» **WORK INSTRUCTIONS**:
Wherever the word "Task" occurs in the listing, copy the whole line.

» **RECORD EXTRACTS**:
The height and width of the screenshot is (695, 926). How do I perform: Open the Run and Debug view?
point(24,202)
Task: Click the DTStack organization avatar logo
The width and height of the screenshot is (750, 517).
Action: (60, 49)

* * *

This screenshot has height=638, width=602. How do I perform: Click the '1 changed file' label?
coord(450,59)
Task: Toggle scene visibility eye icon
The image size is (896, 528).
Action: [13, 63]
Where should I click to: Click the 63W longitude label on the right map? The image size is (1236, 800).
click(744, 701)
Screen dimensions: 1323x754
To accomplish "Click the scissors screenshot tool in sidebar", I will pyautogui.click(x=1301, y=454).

» **WRITTEN RESPONSE**:
Task: Click the DTStack organization avatar logo
Task: Toggle scene visibility eye icon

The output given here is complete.